As the crowd tried their first Ojibwe words and gestured with their lips, the room rocked with high spirits. But tasting a bit of traditional culture was only part of the message White delivered, as he turned to hard facts about Indigenous life since the coming of the explorer the day no longer honors.
Columbus’s landing on the island of San Salvador in the Bahamas on Oct. 12, 1492, was the first expression of what Pope Alexander VI would declare the following year – the Doctrine of Discovery. Said White, “It gave Europeans the right and passage to conquer all lands and peoples who were not Christian, and had a devastating impact on native peoples, who were said to be ‘occupying the lands like animals.’”
Besides the India-seeking mariner’s arrival on an entirely different continent, White noted, he assumed all its inhabitants were one group – compounding his directional error by dubbing them “Indians.” In truth, he said, the 5 million living in North America at the time represented hundreds of nations.
The arrival of Europeans over the following centuries spelled disaster. “The establishment of the 13 colonies launched the biggest extermination in history,” he said. He told of Lord Jeffery Amherst, the commanding general of the British forces, who introduced what White called “one of the original bioterrorists.” Amherst’s men gathered smallpox-laced blankets from hospitals and graveyards, then presented them to natives as gifts. Hundreds of thousands died.
White told of the Trail of Tears. As the United States pushed westward, East Coast tribes were forced toward the center of the continent. “Extraction – that was the playbook,” he said. The most graphic evidence is in Oklahoma: “Forty-plus tribes live there today. Only four were original.”
Minnesota, too, played a part.
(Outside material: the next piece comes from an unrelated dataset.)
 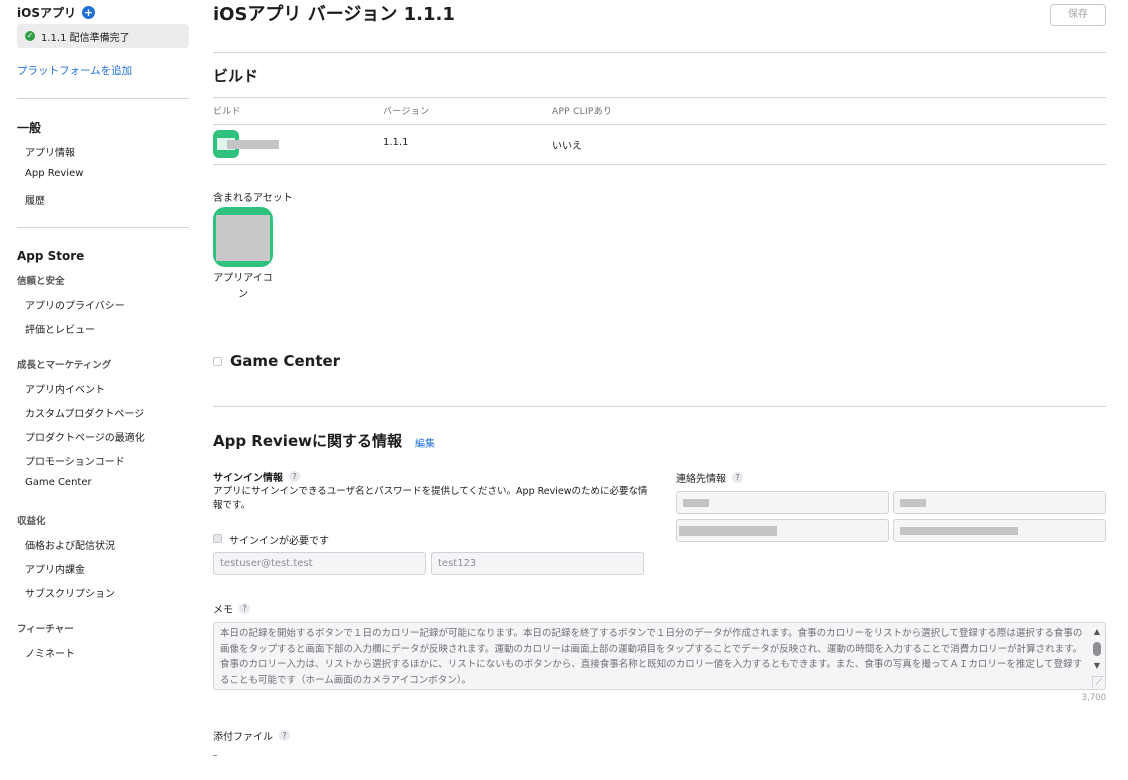 I want to click on app-clip-cell: いいえ, so click(x=567, y=146).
After the U.S.-Dakota War of 1862, the state paid a bounty for the scalps of dead Indians. It started at $25; later, any citizen who could prove he killed an Indian was awarded $75. According to the newspaper in Winona, it had reached $200 by the end of 1863.
His goal, the speaker told his audience, is not to make people feel bad about the past, but to encourage them to understand. “This is part of all of us who live in Moorhead, in Fargo, in West Fargo,” he said. We need to know this. It doesn’t feel good, but the question is this: What can we do about it?”
He urged his audience not to ask “what’s wrong with you?” – but rather, “what happened to you?”
“We are struggling with our identity,” the former Minnesota Indian Educator of the Year told his rapt, mostly white audience. “It’s hard to feel accepted, to feel respected, when we have lost so much.”